The Equal Likelihood Criterion or Laplace Criterion compares the expected value of each alternative with each other. Thereby, every outcome is considered which means that outliers that would act as extreme values for the Minimax or Maximax Criterion will have a considerably lower importance with the Laplace Criterion. Since there will be no consideration of only minimum or maximum values, the formula is the same for benefits and costs:

B,C:Laplace(i) = (\sum_{s=1}^{S} x_{i,s})/S


[4](ref: Development of fuzzy multi-criteria approach, p. 507)

Monte Carlo Simulation

Sensitivity Analysis

Robust Decision Making

Application to Outsourcing Contracts within Project Management

These approaches can also be applied to Project, Program and Portfolio Management. However, since they assume that the given data is certain per scenario and can be expressed as a number, the range of sensible application descreases. One example for utilizing these approaches are simple decisions regarding choosing suppliers for Outsourcing.

Let's take the following example to see how the different methods influence the decision which supplier to select: For a software project, parts of the front-end development are outsourced to a third-party supplier, which needs to be chosen according to their costs. Since mostly supplier and customer agree on a quotation with a cost estimate, the resulting costs can be higher or lower than the estimate, depending on incidents during the projects like delays, reworking or other unplanned costs. Of course, some additional costs are already included in the cost estimate to grant the supplier a buffer. This example will consider the following 5 scenarios:

  • Scenario 1: None of the predicted additional costs actually occured (best case)
  • Scenario 2: The actual costs are lower than the estimated costs, but not as low as in scenario 1
  • Scenario 3: The actual costs match the estimated costs
  • Scenario 4: The actual costs are higher than the estimated costs, but not as high as for scenario 5
  • Scenario 5: On top of the estimated costs a high number of unexpected costs occurs which increases the overall costs drastically (worst case)


The following three suppliers can be chosen: Supplier A guarantees a fixed price of 100 monetary units, no matter which scenario will occur (i.e. how many unexpected costs will occur).

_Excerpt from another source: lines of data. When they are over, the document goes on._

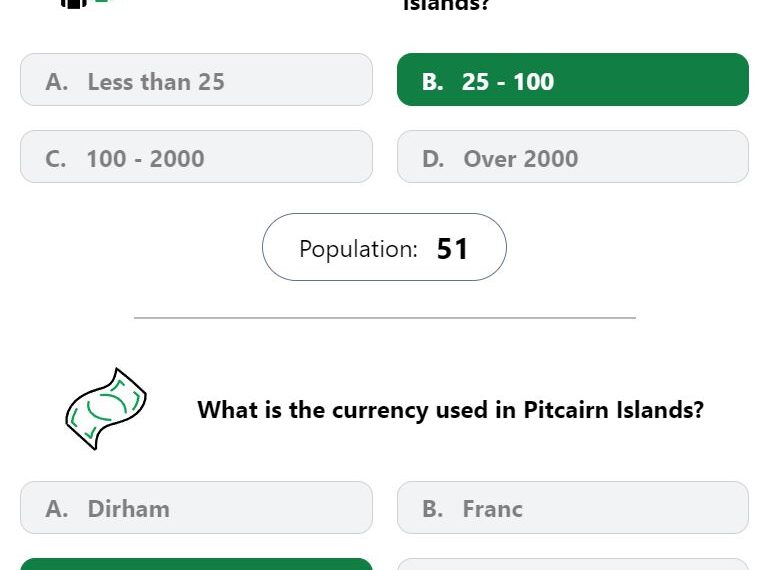Click the cut-off "Islands?" heading text
This screenshot has height=570, width=769.
click(x=446, y=5)
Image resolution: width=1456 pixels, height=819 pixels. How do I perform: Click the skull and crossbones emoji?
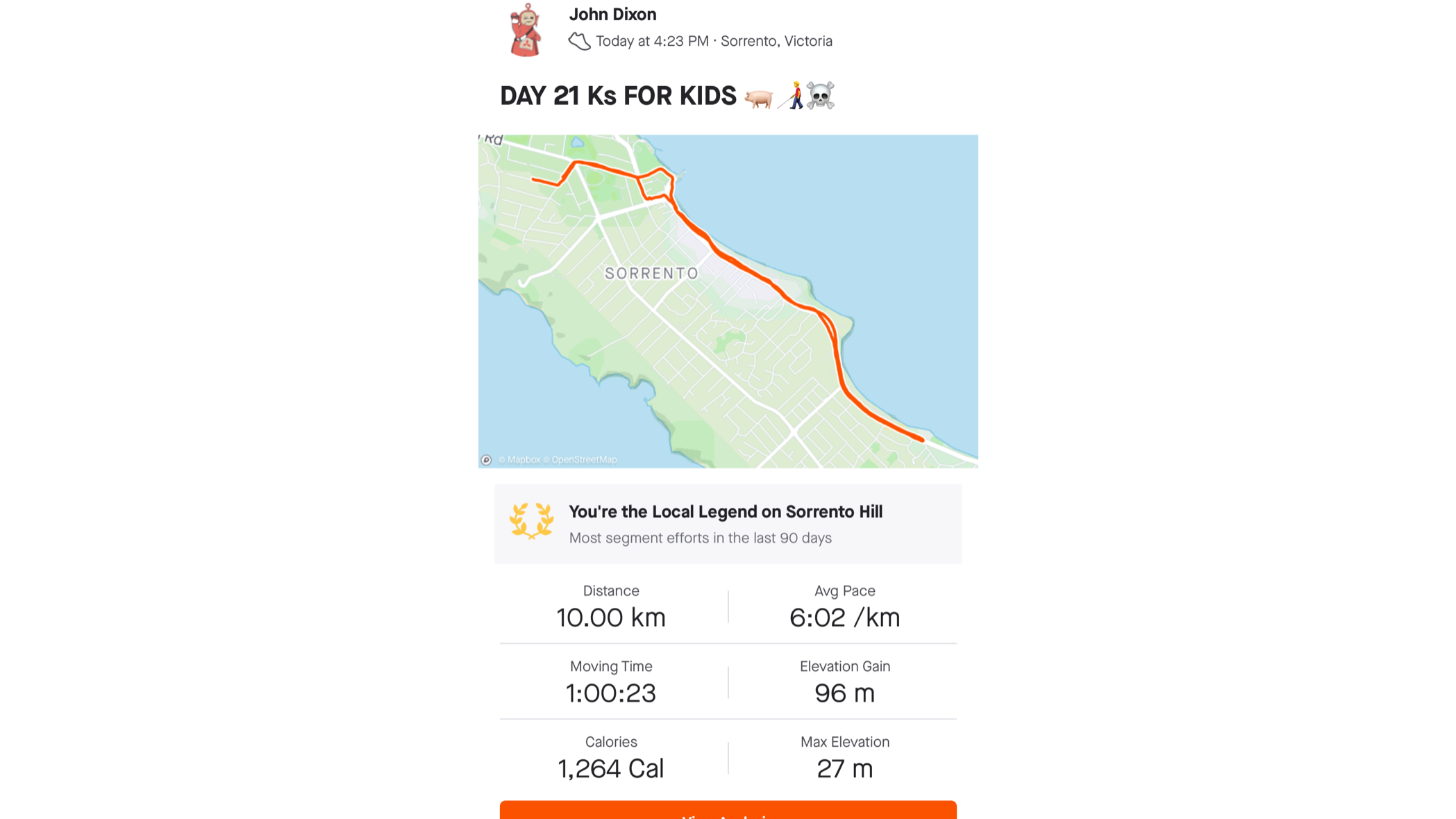pyautogui.click(x=821, y=96)
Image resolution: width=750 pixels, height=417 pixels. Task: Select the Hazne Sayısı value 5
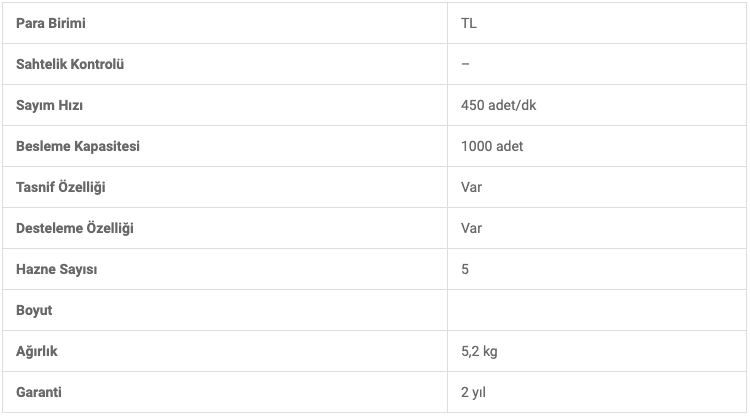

Supplier B and C however, propose an estimated price of 100 monetary units. The actual price can vary depending on the scenario, which the following table illustrates:

Suppliers S1 S2 S3 S4 S5
Supplier A 100 100 100 100 100
Supplier B 80 95 100 105 150
Supplier C 90 95 100 110 115

In order to determine which supplier to chose, the previously described approaches will be applied:


Beginning with the Minimax Criterion, the costs for scenario 5 are compared. It becomes clear that since Supplier A offers their service for a cost matching the estimated cost, it will also offer the lowest cost in the worst case scenario. Thus, Supplier A would be picked for this approach. The Minimax Criterion can thus be used if the project manager wants to set a lower bound for a decision that should not be deceeded. This can be the case for projects with heavy investments or tight deadlines which must be met, albeit with additional costs to speed up the processes.


For the Maximax Criterion, the costs for scenario 1 are taken into account. Supplier B as the tenderer with the highest price deviations shows the lowest costs for the best case scenario, which it would be selected in this case. The fact that the costs for supplier A don't change with the scenarios shows the opposite effect to the Minimax Criterion: Since there are also no deviations towards lower prices, this supplier will not be the most attractive in case the best outcome occurs. The Maximax criterion can hence be used if the impact of the decision is minor and having a higher risk can be afforded.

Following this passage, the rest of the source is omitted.